US car sales shift gear
Agence France-Presse . Detroit
While April sales of new vehicles in the United States dropped to their lowest level since 1992, figures also show that US consumers are buying smaller cars with better fuel economy over trucks and sport utility vehicles. ‘Smaller vehicles are going over big,’ said Toyota Motor Sales president Jim Lentz. ‘With oil prices at record levels, compact cars and hybrids continue to lead the way.’ Other Japanese brands, such as Honda, Nissan Subaru and Suzuki, also reported sales increases last month as consumers opted for small cars. Overall, sales tracker Autodata reported that despite a weak economy, sales of passenger cars increased by five per cent last month, while sales of trucks and sport utility vehicle plunged 17.4 per cent. Car makers report that more consumers are opting for smaller, more fuel-efficient four-cylinder engines when purchasing new cars such as the Chevrolet Malibu, GM officials said. ‘Consumer preference is shifting and we’re shifting with it,’ said Mark LaNeve, vice-president, GM North America Vehicle Sales, Service and Marketing. ‘Throughout the industry, truck sales have been soft,’ he added, after GM reported a 3.3 billion dollar first-quarter loss as its truck sales plunged.

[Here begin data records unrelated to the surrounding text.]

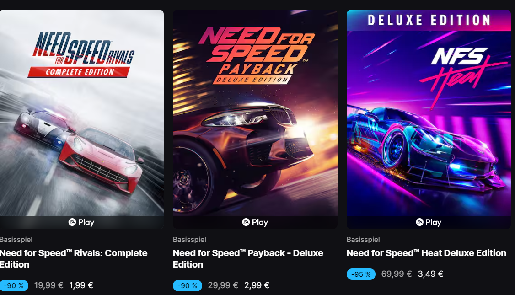Open Need for Speed Rivals cover art
Image resolution: width=515 pixels, height=295 pixels.
(82, 113)
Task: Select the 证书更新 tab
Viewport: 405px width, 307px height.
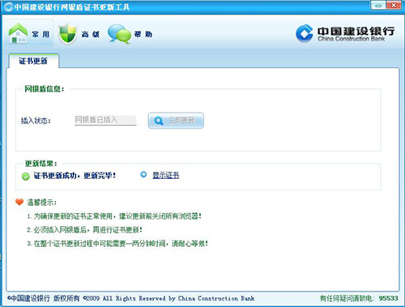Action: point(33,61)
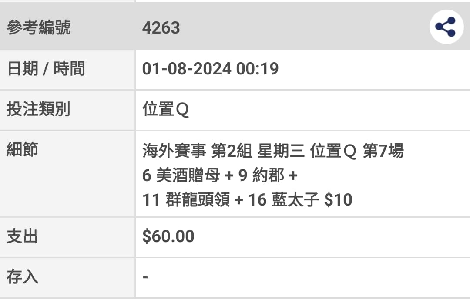Screen dimensions: 470x300
Task: Click the 日期 / 時間 label
Action: [46, 69]
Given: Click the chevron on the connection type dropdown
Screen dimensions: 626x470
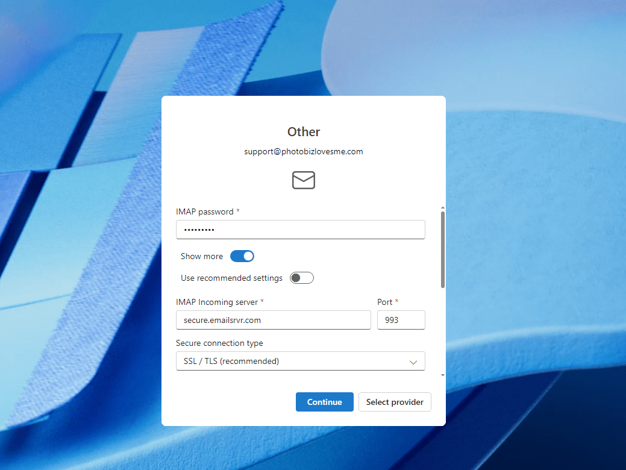Looking at the screenshot, I should click(413, 361).
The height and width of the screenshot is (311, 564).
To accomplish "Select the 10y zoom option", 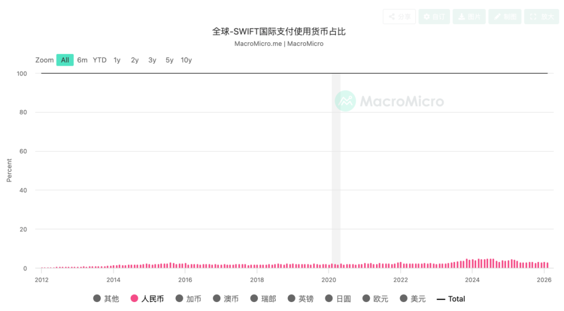I will coord(186,60).
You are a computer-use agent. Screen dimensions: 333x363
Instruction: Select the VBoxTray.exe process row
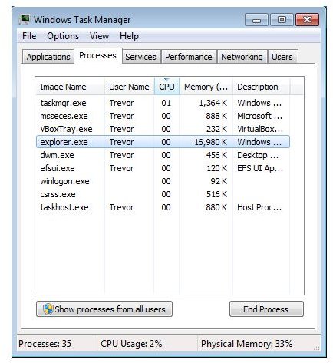(163, 129)
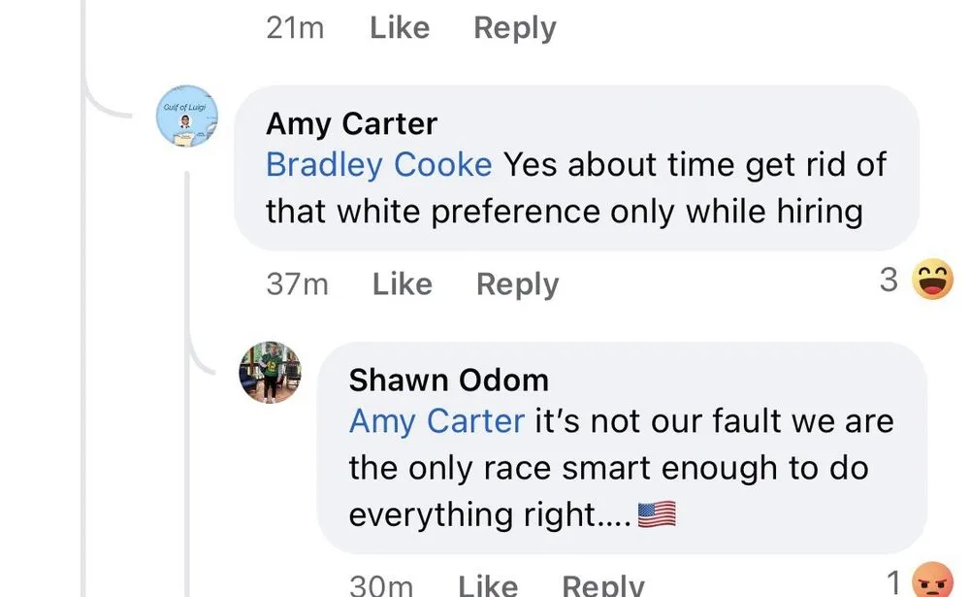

GM announced deep cuts in truck production through the summer even though inventories have already been thinned by a two-month strike at a key supplier. Ford Motor Co vice-president of marketing and sales Jim Farley also said that sales of vehicles such as the Ford Focus and Mercury Milan were helping the company shift its sales profile away from truck and sport utility vehicles. Overall Ford sales were down 9.8 per cent, according to Autodata. However, 63 per cent of Ford vehicles sold in April were cars or car-like crossover vehicles, while less than 38 per cent were trucks or SUVs — the smallest percentage in more than a decade. Farley said Focus sales were the best for any April since 2000, and that the hybrid versions of Ford Escape and Mercury Mariner sold so well they were in relatively short supply. Like GM, Ford also plans to cut truck production in the next quarter, while boosting production of passenger cars. George Pipas, Ford sales analysts, said the company’s dealers also are reporting that consumers who bought F-150 pickup trucks as a fashion statement in the middle of the decade are now opting to purchase cars.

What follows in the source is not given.